Si l’on met à part quelques pages vocales, l’essentiel de son œuvre réside en un double recueil intitulé Dix Contes fantastiques de Hoffmann traduits pour piano. Publiés en 1847 et 1848, ces deux ensembles de cinq pièces chacun furent créés par Juliette Dillon elle-même, le 17 mars 1853, au Bazar Bonne-Nouvelle de Paris, bâtiment construit en 1838 qui combinait magasins, restaurants, théâtres, etc., brûla plusieurs fois et ne fut pas reconstruit après l’incendie qui le dévasta en 1930 définitivement.

Opéras imaginaires

On est stupéfait à l’écoute de ces dix poèmes pour piano seul. Par l’inspiration foisonnante de Juliette Dillon, d’abord, par son imagination sonore, par son refus du pittoresque ou du descriptif, par la liberté avec laquelle elle traite la forme. Hormis une ou deux pages qui suivent un schéma préétabli (thème et variations, par exemple), la plupart des Contes fantastiques se glissent dans des formes rhapsodiques, nombre d’entre eux évoquant des paraphrases d’opéra alla Liszt. Il s’agit bien sûr d’opéras imaginaires (Les Contes d’Hoffmann d’Offenbach ne furent créés qu’en 1881), et l’on est plutôt ici devant un ensemble d’évocations poétiques servies par une écriture pianistique très exigeante ; l’expression « traduits pour piano » prend alors toute sa saveur.

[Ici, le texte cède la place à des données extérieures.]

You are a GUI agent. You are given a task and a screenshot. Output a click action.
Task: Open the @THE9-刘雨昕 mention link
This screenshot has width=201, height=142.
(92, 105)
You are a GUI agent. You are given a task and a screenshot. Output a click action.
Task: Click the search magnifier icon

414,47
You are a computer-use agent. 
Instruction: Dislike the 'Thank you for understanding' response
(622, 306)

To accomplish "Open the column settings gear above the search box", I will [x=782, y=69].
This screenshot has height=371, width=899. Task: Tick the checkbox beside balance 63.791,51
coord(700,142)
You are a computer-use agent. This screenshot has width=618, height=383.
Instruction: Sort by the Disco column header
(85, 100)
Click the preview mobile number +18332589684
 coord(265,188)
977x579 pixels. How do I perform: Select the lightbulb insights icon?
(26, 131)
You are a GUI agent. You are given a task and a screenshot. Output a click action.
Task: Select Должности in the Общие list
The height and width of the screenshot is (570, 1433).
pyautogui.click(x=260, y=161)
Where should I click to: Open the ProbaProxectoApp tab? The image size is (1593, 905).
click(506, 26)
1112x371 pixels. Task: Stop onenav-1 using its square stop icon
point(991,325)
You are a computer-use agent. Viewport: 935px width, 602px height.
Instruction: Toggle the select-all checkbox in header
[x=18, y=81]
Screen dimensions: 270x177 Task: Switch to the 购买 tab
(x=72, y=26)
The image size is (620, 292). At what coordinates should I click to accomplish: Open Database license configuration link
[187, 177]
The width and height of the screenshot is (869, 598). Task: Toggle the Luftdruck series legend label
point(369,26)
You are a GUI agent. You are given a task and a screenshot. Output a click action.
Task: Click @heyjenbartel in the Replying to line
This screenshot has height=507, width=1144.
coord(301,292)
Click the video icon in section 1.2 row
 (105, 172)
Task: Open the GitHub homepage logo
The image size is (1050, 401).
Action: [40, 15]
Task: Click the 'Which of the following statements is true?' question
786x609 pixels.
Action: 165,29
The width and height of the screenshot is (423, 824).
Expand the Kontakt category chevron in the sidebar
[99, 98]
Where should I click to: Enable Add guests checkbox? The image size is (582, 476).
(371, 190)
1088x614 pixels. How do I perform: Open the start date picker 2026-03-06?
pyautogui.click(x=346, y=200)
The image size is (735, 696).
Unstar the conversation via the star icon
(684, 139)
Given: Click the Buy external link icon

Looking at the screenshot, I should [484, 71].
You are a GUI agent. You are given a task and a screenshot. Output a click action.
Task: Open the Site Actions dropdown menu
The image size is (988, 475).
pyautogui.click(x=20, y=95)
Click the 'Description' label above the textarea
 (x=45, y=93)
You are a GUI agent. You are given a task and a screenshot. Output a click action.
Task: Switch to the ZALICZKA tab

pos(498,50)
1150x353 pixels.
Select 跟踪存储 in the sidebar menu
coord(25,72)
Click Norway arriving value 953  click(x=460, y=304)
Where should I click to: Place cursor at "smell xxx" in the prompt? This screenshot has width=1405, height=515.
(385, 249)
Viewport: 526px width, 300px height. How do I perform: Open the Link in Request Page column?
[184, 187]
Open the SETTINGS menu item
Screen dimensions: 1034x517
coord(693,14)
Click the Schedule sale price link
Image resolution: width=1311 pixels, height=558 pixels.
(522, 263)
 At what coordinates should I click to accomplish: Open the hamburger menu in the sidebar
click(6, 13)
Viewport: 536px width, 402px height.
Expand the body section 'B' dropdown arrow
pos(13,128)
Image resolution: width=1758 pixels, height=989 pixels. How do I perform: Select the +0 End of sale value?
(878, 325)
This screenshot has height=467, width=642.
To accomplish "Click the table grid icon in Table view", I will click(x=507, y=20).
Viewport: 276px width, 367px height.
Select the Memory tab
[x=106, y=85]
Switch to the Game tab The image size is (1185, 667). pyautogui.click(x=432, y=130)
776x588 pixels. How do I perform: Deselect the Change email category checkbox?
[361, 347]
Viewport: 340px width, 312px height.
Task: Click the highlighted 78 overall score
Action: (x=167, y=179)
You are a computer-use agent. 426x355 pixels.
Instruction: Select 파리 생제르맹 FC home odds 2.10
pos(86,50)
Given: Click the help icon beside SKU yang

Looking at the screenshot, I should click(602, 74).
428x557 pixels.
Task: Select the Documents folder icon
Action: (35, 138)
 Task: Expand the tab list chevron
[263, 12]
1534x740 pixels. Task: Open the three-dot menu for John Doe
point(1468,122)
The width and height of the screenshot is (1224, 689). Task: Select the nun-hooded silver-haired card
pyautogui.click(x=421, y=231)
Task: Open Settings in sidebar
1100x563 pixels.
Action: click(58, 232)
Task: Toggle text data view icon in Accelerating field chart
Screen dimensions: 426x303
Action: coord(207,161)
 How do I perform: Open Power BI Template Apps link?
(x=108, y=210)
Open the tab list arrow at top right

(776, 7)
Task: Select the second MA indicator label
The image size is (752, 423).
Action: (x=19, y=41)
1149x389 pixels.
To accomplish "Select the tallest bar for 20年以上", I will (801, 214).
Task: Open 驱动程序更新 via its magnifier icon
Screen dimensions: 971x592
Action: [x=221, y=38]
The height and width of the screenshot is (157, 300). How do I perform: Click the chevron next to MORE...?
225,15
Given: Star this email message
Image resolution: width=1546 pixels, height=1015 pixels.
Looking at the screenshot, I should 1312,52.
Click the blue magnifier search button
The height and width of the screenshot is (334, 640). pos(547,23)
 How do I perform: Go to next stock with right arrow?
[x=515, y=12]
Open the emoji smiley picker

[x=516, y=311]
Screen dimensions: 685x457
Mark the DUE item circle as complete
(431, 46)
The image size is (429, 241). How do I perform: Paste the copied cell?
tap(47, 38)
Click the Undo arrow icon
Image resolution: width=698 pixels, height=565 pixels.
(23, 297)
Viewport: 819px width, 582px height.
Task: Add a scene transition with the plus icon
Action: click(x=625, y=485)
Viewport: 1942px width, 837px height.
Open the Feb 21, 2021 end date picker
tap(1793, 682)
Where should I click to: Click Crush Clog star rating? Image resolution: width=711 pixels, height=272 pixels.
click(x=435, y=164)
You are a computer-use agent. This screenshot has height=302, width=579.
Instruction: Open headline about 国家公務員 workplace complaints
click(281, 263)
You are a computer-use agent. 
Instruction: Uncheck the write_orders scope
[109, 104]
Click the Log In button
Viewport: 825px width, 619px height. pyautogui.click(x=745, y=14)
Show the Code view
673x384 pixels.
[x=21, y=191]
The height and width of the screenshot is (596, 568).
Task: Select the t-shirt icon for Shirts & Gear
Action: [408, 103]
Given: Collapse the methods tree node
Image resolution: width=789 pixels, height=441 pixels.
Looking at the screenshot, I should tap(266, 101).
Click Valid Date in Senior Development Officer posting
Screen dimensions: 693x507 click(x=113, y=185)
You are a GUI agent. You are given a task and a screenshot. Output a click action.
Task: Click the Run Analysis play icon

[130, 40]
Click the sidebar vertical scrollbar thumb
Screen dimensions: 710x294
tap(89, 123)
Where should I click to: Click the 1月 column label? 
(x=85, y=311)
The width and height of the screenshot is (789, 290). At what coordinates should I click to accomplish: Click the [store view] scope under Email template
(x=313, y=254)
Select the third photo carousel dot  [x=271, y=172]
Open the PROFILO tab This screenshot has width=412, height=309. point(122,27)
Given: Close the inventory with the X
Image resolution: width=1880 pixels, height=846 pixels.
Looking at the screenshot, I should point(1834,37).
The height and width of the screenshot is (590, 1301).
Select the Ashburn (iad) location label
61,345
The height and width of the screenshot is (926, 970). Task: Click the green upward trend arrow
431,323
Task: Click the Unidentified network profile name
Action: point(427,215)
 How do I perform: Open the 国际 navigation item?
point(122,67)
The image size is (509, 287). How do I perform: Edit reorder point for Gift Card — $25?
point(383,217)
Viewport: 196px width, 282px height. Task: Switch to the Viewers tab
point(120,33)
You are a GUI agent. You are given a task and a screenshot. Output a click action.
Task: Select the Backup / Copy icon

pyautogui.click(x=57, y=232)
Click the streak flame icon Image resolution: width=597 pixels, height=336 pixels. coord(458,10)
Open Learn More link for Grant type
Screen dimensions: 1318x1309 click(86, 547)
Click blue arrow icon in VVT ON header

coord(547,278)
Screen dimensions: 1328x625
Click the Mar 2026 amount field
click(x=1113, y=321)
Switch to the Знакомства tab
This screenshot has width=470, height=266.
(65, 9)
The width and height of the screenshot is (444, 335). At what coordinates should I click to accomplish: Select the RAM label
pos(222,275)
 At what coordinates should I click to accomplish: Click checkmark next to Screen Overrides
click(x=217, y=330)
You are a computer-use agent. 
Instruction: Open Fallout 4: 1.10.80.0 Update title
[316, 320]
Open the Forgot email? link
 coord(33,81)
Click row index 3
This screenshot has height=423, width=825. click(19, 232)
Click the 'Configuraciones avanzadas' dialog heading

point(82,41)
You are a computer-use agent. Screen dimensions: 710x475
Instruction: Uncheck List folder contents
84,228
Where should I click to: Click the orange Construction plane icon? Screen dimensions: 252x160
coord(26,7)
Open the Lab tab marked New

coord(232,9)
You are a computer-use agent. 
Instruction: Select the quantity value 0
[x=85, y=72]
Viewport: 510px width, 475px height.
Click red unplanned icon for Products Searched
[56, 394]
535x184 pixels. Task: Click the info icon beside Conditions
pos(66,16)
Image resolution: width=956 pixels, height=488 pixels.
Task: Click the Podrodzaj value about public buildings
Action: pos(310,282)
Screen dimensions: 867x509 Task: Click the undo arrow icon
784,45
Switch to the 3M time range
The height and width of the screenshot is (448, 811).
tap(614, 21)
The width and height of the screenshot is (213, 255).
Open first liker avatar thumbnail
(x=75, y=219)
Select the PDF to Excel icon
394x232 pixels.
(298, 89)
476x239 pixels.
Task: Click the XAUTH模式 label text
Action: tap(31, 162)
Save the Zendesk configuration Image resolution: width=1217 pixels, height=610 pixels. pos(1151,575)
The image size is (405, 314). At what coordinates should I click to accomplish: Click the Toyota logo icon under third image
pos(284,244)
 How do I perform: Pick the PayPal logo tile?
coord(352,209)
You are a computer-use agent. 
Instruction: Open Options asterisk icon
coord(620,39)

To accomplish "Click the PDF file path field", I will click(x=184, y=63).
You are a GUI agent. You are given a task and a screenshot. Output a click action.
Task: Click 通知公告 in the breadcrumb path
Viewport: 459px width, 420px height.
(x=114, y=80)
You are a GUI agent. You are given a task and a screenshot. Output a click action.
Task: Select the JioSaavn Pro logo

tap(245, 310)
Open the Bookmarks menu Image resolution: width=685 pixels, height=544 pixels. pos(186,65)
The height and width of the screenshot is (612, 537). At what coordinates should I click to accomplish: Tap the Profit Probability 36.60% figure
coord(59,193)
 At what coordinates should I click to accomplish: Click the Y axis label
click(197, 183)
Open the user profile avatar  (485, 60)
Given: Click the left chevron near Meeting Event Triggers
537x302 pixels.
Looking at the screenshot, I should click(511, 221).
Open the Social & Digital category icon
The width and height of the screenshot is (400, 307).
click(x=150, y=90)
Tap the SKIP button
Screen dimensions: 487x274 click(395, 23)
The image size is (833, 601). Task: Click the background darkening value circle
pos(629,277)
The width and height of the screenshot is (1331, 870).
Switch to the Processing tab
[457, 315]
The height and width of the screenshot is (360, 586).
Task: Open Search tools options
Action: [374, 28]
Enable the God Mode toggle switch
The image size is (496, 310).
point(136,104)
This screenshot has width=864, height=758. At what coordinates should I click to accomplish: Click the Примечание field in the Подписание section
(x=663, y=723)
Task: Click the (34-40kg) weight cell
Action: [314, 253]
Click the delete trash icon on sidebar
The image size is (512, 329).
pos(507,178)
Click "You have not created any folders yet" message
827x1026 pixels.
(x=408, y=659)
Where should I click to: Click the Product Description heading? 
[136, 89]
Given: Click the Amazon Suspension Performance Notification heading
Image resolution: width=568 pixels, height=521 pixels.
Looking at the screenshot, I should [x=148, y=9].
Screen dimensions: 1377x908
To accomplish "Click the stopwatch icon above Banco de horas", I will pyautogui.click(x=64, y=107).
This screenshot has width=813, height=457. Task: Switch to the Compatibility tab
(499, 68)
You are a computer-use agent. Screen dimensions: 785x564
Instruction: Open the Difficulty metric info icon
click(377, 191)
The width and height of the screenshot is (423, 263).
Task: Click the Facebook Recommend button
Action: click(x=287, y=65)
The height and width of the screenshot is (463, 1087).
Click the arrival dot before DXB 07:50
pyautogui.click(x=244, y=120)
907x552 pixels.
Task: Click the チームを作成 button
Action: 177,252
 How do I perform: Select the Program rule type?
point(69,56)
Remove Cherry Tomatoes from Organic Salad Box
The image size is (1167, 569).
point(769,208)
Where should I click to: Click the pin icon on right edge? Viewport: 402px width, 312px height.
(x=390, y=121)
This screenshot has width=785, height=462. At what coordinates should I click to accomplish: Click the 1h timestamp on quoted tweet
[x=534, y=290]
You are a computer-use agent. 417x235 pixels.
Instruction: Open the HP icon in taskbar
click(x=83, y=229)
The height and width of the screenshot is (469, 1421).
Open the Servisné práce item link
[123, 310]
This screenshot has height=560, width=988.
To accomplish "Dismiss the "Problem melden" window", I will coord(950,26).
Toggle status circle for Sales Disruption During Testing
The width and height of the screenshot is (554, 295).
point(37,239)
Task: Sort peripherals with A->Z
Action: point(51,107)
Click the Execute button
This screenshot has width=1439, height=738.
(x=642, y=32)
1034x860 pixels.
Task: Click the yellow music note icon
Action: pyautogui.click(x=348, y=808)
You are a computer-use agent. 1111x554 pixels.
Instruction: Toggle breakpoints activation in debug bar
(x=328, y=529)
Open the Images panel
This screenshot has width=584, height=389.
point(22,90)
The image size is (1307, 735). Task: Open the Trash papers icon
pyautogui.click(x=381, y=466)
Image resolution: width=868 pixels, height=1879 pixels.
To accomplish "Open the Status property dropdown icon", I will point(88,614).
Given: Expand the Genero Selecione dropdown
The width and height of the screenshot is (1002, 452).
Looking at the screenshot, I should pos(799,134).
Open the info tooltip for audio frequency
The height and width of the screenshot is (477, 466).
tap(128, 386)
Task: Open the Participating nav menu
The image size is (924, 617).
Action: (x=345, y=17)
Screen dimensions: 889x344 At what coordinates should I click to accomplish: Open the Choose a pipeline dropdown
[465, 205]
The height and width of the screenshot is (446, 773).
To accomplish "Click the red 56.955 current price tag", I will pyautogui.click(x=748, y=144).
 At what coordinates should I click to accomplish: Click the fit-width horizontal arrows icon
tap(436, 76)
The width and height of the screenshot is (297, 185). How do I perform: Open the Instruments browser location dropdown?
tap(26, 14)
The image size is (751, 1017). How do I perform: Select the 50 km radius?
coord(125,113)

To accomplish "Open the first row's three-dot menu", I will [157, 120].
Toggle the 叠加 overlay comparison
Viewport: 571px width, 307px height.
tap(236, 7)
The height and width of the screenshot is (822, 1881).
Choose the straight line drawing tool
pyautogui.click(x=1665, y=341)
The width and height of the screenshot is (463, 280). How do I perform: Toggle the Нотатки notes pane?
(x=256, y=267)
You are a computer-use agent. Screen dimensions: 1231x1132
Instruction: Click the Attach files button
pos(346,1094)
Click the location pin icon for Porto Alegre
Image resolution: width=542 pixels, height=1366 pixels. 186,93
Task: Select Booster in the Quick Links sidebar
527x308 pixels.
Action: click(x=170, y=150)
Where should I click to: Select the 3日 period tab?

« Je n’ai accepté les traits et difficultés, dont les exécutants triomphent si vite aujourd’hui, qu’autant qu’ils me paraissaient propres à compléter un effet ; je les ai fuis dans tous les autres cas » : ces propos de Juliette Dillon laissent rêveur, tant ses Contes fantastiques sollicitent l’interprète, ici un Jean-Frédéric Neuburger magistral de concentration, de précision, d’allant. On mesure l’effort physique que requiert pareille interprétation, on goûte d’autant plus la manière dont le pianiste souligne les nuances et fait siennes les incessantes ruptures de rythme et de dynamique dont est tissée la musique.

L’imprévu comme un art

L’une de ces pièces (Le Reflet perdu) est dédiée à Berlioz qui, étonnamment, ne cite pas une fois le nom de Juliette Dillon, ni dans sa correspondance, ni dans ses feuilletons. Et c’est précisément un mot qu’utilise Berlioz pour qualifier sa propre musique, le mot « imprévu », qui vient à l’esprit à l’écoute de celle de Juliette Dillon. Dès le premier Conte (Le Violon de Crémone), on est surpris par les humeurs qui se télescopent et l’ampleur du propos : tout commence avec frénésie, avant qu’une section lente s’anime peu à peu, aboutisse à une espèce de scherzo qui précède une nouvelle section lente, de caractère funèbre. Tout se termine par un éclat très bref. C’est là l’une des caractéristiques de ces pièces : au moment où l’on attend une coda dans les règles, hop ! la musique se dérobe, on passe à autre chose, et la vraie coda intervient bien plus tard, soudaine, abrupte, sans réplique possible.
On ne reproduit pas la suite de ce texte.